--- Dataset extract Enclosed Below ---

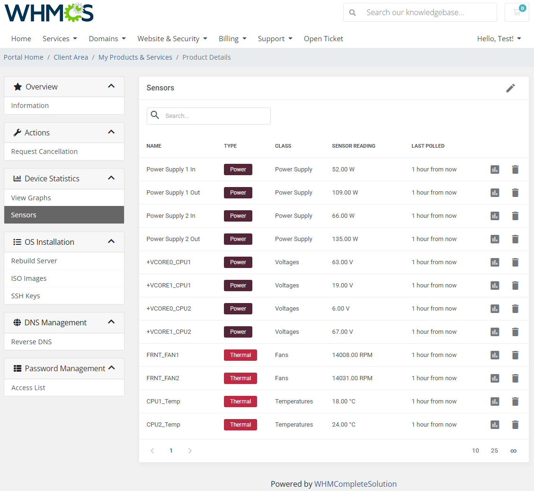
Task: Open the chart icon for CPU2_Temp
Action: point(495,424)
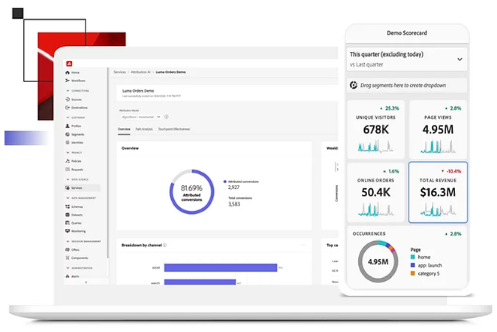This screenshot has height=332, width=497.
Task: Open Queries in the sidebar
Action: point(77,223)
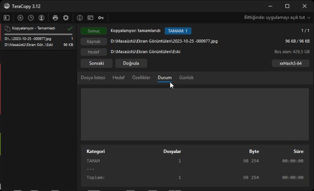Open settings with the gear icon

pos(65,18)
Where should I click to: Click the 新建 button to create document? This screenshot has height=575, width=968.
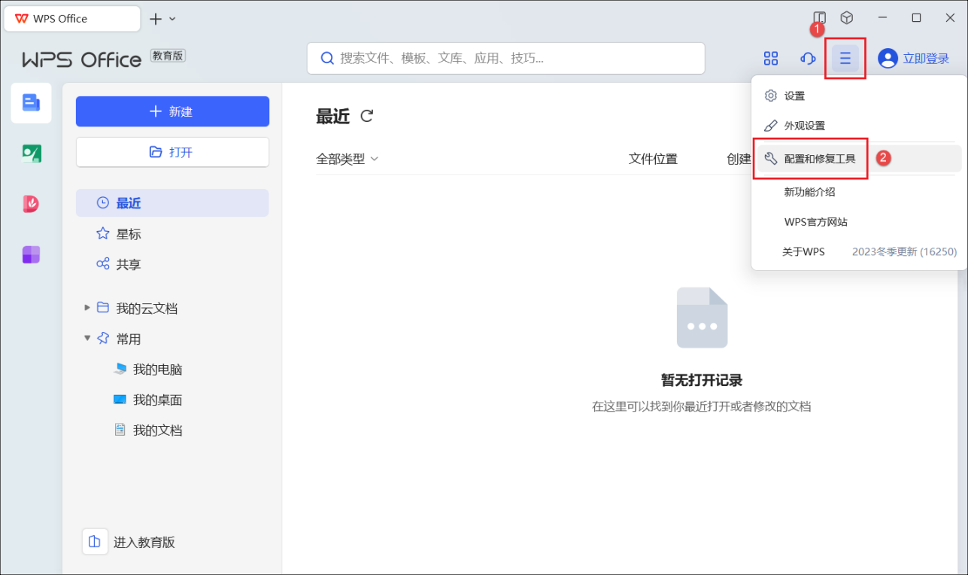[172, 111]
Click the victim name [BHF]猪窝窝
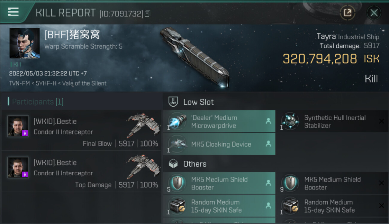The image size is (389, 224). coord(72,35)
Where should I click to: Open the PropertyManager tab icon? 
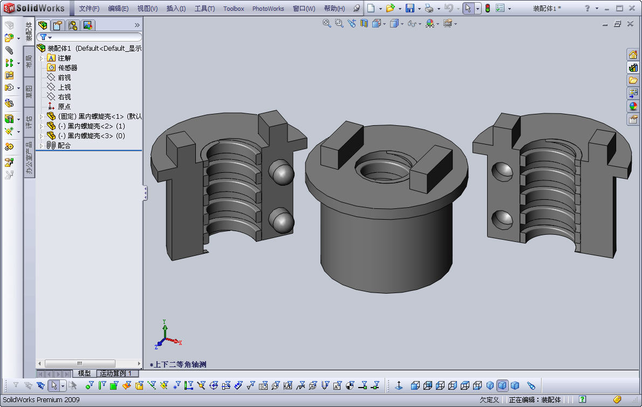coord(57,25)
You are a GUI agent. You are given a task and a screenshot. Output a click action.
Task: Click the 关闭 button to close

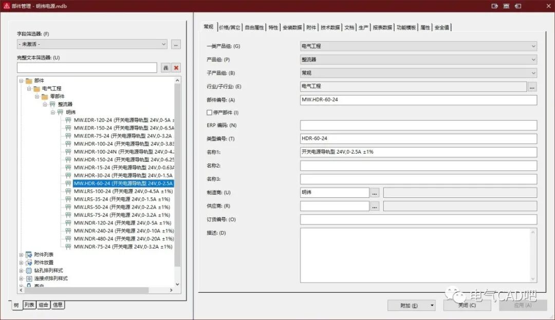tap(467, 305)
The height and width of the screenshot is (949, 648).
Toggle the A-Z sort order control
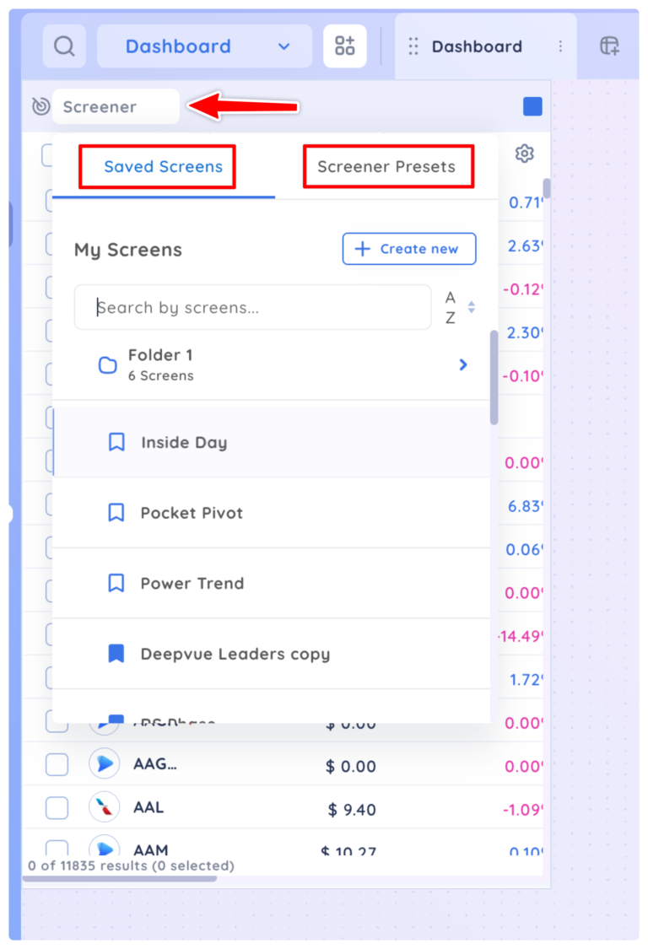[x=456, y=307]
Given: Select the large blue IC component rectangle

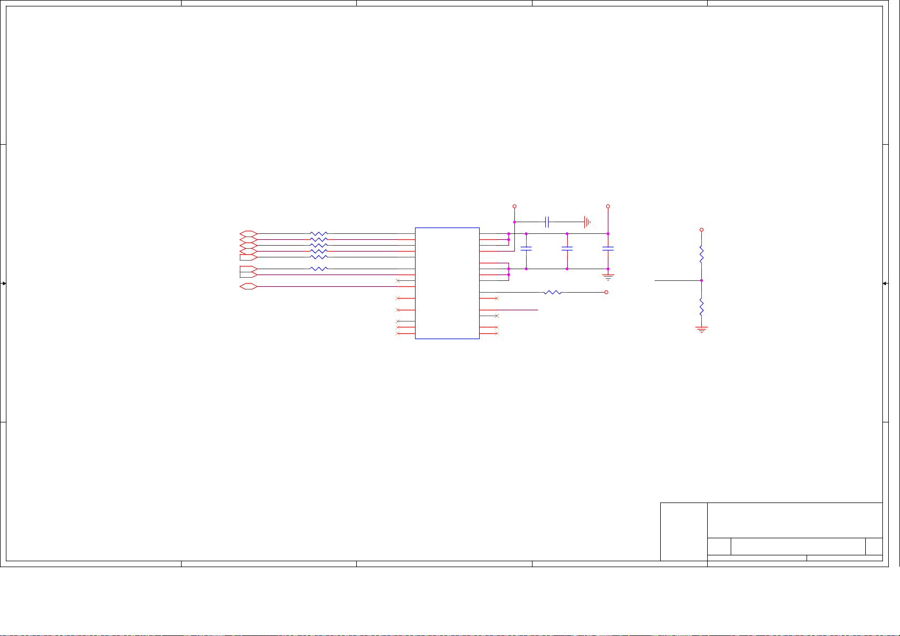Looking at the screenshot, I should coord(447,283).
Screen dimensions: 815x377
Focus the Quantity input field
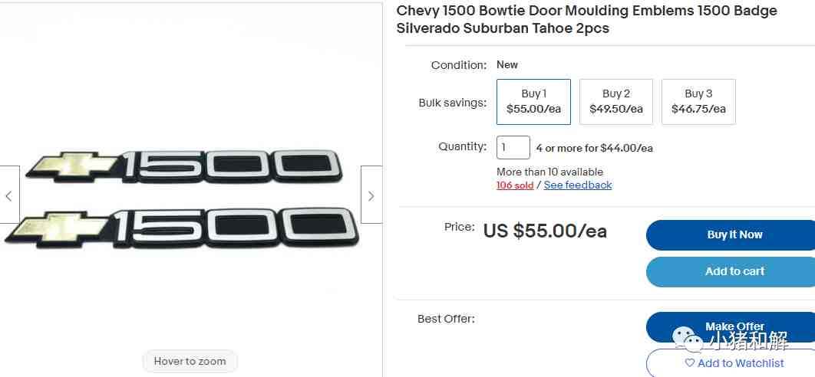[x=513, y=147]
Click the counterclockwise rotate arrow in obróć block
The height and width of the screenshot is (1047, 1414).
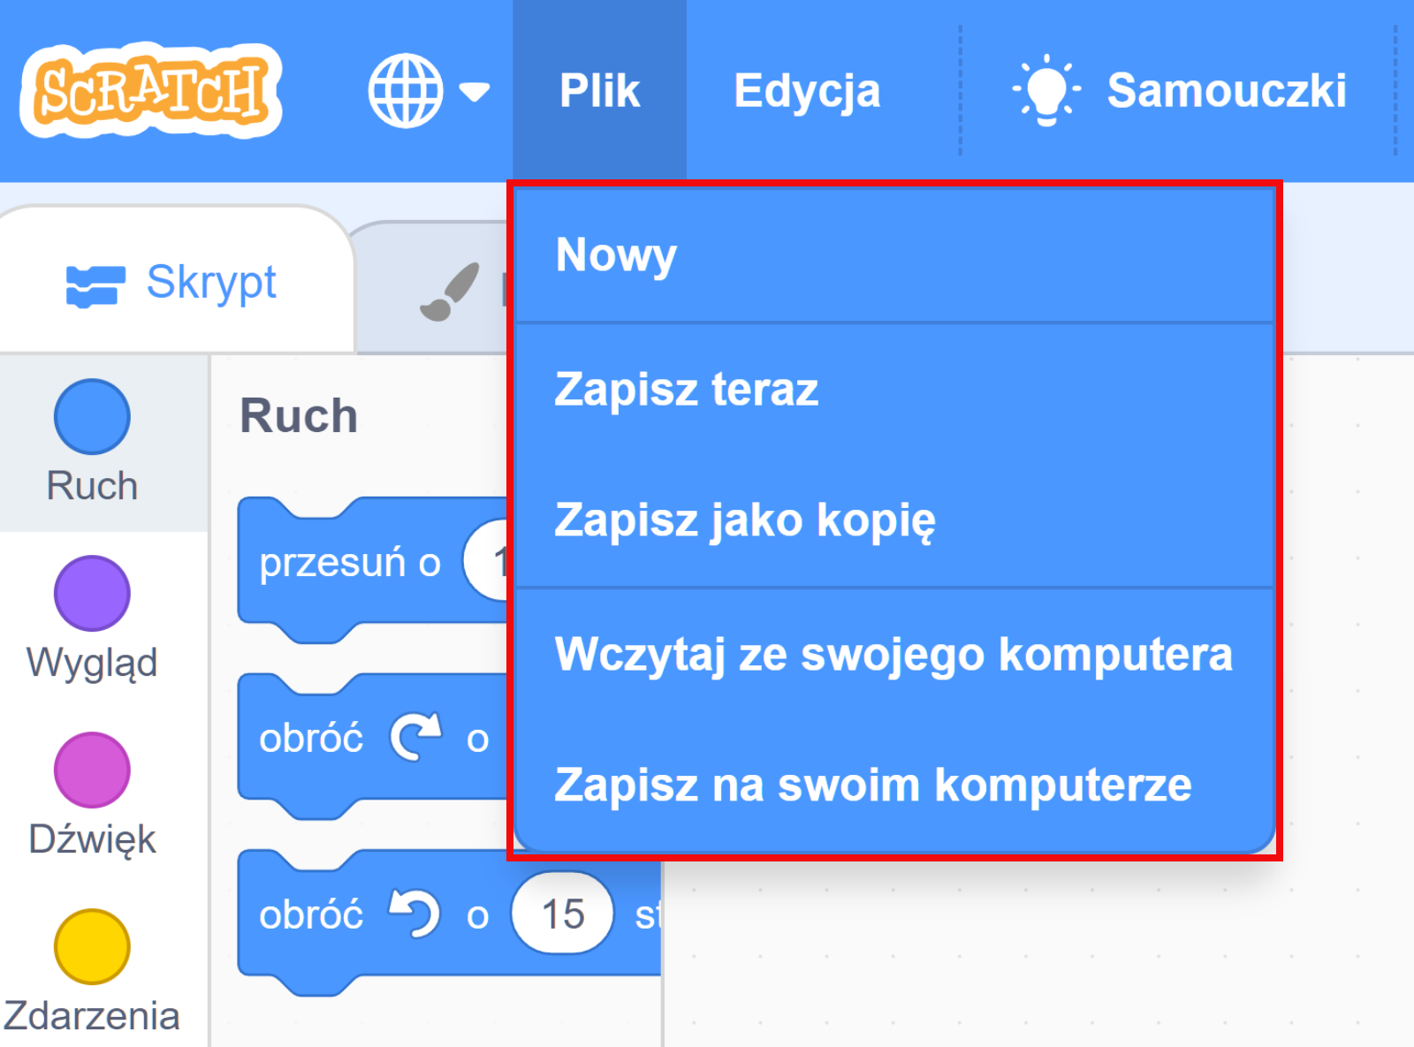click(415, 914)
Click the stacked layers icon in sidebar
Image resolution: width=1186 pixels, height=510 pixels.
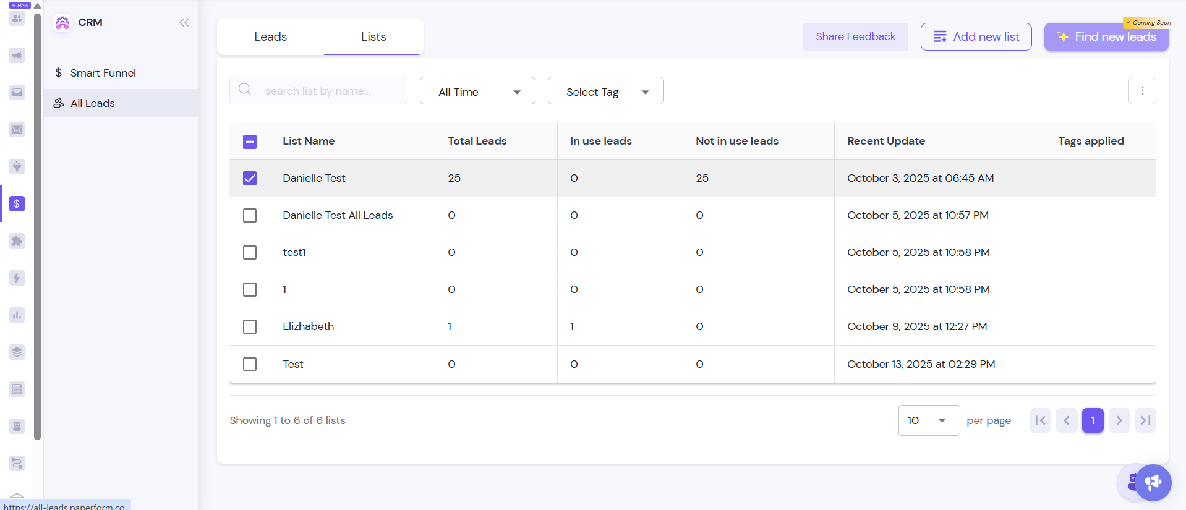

--- End of Enclosed Dataset extract ---

Assignment: Please reproduce nothing but the lines from the one containing "You are a GUI" through the closing line of the listing, retyped word for word, pictures excluded.

Result for this exercise:
You are a GUI agent. You are given a task and a screenshot. Output a click action.
Task: Click the 关闭 button to close

tap(467, 305)
The height and width of the screenshot is (949, 648).
Toggle the A-Z sort order control
[x=456, y=307]
Given: Select the large blue IC component rectangle

Looking at the screenshot, I should coord(447,283).
Screen dimensions: 815x377
Focus the Quantity input field
[x=513, y=147]
Click the counterclockwise rotate arrow in obróć block
The height and width of the screenshot is (1047, 1414).
click(415, 914)
Click the stacked layers icon in sidebar
Image resolution: width=1186 pixels, height=510 pixels.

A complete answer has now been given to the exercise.